▸ EXERCISE TEXT
---------------
Health Topics

Breast Self-Exams Aid in Breast Tissue Self-Awareness

Dr. Rebecca Stark shares how being proactive about breast health can help prevent cancer.

Be Proactive About Your Health

Women are notorious for putting everyone else’s healthcare needs ahead of their own. At Cleveland Clinic’s Center for Specialized Women’s Health, we encourage every woman to be proactive about her health.

Being proactive allows you to enjoy a longer, more active life — and more time with those you love.

Breast cancer is one of the diseases women should be most vigilant about:

  • It is the most common female cancer in the United States, affecting one in eight women during their lifetimes.
  • Breast cancer is more likely to respond to treatment when it is detected early.

Learn What ‘Normal’ is

The signs of breast cancer differ from woman to woman. Knowing how your breasts normally look and feel gives you a tremendous edge in detecting subtle changes.
---------------
▸ RECORDED INFORMATION
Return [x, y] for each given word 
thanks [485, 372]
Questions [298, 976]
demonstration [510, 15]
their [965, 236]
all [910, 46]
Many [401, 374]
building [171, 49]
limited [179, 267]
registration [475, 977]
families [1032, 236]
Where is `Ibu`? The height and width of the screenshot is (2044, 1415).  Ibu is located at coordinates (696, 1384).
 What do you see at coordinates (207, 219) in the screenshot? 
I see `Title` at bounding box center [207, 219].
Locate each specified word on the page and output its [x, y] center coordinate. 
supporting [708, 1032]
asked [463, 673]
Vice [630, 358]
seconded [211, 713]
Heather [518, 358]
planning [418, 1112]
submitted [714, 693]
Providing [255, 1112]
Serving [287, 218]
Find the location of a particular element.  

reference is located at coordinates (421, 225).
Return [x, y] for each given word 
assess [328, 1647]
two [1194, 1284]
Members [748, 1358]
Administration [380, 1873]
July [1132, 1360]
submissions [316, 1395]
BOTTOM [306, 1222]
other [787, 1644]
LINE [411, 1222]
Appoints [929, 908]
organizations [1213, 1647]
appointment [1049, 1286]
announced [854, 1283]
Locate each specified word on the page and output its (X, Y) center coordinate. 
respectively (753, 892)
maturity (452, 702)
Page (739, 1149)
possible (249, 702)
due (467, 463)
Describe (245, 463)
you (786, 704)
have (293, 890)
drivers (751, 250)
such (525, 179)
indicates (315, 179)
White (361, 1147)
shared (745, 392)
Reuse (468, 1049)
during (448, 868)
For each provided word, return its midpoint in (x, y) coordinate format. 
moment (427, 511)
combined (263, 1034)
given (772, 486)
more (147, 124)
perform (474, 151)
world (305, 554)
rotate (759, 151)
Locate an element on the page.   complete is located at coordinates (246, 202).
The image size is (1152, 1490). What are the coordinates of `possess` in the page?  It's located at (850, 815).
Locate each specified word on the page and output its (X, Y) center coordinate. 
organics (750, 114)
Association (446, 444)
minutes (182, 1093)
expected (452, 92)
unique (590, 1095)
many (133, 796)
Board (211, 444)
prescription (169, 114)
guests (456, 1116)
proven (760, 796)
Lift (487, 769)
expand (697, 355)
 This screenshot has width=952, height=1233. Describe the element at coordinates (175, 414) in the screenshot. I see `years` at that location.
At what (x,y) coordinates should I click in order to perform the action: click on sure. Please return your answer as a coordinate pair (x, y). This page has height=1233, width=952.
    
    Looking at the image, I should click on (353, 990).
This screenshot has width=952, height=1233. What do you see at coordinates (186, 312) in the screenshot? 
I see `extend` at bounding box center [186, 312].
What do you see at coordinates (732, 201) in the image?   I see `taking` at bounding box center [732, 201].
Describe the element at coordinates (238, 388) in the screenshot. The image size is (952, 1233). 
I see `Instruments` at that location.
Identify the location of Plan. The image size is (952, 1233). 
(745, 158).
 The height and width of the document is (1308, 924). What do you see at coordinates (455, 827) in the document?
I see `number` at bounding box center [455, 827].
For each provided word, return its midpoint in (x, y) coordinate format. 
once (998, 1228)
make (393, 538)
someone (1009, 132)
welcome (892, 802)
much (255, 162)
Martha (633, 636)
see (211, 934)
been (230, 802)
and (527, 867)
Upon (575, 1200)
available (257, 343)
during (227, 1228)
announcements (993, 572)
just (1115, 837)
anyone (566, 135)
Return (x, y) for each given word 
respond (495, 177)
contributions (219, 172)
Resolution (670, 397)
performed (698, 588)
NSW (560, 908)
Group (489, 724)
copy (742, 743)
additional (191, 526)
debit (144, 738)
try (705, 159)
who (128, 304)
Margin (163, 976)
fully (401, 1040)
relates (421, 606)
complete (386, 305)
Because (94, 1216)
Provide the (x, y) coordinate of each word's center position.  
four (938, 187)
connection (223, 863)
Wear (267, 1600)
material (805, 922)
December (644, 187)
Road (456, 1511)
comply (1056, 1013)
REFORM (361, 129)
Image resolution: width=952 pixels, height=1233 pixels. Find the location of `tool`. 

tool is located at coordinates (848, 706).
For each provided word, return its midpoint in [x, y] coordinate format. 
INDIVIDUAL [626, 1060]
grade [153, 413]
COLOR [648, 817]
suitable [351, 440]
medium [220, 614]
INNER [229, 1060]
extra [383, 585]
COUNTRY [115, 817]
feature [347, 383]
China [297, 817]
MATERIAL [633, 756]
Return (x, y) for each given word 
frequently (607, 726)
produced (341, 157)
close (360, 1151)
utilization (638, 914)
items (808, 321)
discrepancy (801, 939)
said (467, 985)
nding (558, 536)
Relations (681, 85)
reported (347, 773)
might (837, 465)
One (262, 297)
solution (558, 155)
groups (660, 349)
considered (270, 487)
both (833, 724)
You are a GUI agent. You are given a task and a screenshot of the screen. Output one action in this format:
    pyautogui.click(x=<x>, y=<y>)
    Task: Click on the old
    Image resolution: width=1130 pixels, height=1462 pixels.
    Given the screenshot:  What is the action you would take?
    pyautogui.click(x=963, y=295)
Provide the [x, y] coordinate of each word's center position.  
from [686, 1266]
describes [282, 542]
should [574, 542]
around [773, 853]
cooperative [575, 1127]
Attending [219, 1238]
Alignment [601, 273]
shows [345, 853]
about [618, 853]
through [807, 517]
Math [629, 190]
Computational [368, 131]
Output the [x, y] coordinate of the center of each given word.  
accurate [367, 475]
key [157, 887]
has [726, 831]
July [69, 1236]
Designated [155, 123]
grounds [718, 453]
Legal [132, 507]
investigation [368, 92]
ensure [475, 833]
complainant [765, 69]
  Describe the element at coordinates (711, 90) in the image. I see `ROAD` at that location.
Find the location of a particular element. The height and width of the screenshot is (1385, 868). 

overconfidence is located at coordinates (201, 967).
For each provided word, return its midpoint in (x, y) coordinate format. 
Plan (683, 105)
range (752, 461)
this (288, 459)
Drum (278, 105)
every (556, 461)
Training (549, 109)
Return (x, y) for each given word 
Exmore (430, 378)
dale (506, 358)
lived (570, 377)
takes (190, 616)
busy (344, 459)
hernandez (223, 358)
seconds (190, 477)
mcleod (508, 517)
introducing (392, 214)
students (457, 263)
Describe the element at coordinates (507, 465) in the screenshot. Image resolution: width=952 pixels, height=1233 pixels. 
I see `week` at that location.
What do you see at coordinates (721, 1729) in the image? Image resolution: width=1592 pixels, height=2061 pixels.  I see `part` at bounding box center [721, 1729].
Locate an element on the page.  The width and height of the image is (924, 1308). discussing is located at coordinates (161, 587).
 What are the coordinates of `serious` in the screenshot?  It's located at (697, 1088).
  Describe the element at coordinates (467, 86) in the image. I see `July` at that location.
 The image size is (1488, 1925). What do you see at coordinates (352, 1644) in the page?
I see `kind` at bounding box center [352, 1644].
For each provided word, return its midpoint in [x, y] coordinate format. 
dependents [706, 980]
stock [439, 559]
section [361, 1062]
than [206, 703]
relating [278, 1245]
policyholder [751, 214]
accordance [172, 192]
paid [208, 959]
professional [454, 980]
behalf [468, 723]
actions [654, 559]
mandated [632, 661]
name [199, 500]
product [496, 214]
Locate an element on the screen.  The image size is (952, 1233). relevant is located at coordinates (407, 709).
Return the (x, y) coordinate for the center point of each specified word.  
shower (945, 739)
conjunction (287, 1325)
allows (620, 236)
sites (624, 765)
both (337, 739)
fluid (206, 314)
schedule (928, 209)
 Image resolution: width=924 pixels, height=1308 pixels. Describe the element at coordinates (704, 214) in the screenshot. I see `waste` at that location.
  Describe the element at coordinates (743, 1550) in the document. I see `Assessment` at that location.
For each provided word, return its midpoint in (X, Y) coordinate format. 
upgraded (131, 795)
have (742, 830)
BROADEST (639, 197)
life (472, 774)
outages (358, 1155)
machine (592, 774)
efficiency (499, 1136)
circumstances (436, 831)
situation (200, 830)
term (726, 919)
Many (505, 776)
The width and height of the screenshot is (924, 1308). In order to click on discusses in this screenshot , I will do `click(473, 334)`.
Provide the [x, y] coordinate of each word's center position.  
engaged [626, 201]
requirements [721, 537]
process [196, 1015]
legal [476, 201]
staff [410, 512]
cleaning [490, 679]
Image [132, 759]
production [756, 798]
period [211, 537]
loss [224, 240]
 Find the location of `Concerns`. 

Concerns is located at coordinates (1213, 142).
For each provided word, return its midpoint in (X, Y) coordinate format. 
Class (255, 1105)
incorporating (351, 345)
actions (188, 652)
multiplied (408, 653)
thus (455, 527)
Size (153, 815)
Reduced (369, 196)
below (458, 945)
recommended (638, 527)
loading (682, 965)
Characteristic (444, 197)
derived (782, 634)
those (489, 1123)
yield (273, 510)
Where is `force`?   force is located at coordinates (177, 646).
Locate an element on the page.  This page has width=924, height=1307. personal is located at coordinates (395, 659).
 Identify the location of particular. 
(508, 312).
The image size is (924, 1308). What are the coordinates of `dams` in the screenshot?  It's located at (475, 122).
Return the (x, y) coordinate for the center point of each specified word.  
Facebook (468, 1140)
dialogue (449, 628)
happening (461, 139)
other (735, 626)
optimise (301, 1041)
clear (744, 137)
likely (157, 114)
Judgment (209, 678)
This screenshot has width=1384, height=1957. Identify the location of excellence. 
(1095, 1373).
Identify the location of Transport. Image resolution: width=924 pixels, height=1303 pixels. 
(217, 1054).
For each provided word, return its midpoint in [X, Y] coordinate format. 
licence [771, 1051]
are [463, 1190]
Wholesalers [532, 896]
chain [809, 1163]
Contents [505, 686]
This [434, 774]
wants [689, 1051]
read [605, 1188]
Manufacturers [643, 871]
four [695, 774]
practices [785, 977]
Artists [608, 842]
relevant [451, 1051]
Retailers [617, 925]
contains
---------------
▸ PROBLEM TO WORK ON
Which lines in the breast self-exam text stand alone as headings? List them in order from top to bottom.

▸ WRITTEN SOLUTION
Health Topics
Breast Self-Exams Aid in Breast Tissue Self-Awareness
Be Proactive About Your Health
Learn What ‘Normal’ is